* _Data records_
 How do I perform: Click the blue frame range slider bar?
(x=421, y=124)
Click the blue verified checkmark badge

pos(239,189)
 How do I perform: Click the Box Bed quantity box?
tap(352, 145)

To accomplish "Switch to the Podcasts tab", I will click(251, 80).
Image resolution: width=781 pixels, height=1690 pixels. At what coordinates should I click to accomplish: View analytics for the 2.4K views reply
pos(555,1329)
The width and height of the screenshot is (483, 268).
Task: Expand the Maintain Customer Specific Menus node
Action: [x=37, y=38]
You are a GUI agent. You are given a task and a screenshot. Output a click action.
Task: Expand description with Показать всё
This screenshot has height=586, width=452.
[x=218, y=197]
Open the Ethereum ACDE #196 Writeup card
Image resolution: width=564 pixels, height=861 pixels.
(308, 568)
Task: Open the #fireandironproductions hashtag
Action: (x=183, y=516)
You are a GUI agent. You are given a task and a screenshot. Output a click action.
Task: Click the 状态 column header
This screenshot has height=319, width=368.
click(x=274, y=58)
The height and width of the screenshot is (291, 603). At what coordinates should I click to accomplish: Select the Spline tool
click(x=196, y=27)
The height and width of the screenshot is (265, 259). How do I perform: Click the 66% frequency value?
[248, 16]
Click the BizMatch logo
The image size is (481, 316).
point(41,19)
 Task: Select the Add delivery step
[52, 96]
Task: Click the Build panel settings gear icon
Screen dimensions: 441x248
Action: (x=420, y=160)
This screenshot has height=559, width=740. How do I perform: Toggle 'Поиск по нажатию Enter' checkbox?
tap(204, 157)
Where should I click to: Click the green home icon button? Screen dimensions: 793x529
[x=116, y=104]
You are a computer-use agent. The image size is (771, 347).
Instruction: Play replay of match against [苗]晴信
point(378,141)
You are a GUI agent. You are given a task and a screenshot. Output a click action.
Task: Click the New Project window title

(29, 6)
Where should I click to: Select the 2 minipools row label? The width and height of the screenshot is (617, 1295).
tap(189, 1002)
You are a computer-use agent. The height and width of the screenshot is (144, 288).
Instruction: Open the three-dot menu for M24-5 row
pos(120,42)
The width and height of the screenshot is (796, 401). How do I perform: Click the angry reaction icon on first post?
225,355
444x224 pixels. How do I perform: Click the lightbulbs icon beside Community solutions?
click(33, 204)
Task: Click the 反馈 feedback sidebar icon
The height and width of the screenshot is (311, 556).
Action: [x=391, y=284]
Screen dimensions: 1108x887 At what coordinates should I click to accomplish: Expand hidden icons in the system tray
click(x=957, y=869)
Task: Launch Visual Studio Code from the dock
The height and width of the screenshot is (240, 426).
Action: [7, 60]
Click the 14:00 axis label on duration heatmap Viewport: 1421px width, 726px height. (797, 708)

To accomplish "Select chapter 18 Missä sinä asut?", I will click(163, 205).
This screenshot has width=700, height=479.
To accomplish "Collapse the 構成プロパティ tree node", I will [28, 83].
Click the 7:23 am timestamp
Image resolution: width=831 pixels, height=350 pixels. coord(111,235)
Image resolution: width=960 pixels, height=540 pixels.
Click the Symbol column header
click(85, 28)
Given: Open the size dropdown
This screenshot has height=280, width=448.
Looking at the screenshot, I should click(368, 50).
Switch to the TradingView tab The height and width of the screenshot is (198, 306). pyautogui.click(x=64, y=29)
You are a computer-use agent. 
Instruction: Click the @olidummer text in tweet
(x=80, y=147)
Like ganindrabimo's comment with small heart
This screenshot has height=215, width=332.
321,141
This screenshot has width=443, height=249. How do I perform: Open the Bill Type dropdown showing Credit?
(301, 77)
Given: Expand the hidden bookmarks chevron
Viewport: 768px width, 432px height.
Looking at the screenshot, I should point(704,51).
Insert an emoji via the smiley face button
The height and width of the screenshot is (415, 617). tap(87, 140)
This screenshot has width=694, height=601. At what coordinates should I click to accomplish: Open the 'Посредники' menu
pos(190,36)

* _Try it_
Copy every line of the listing that contains the word "Switch".

* _Response area_
To accomplish "Switch to the Podcasts tab", I will click(251, 80).
Switch to the TradingView tab The height and width of the screenshot is (198, 306). pyautogui.click(x=64, y=29)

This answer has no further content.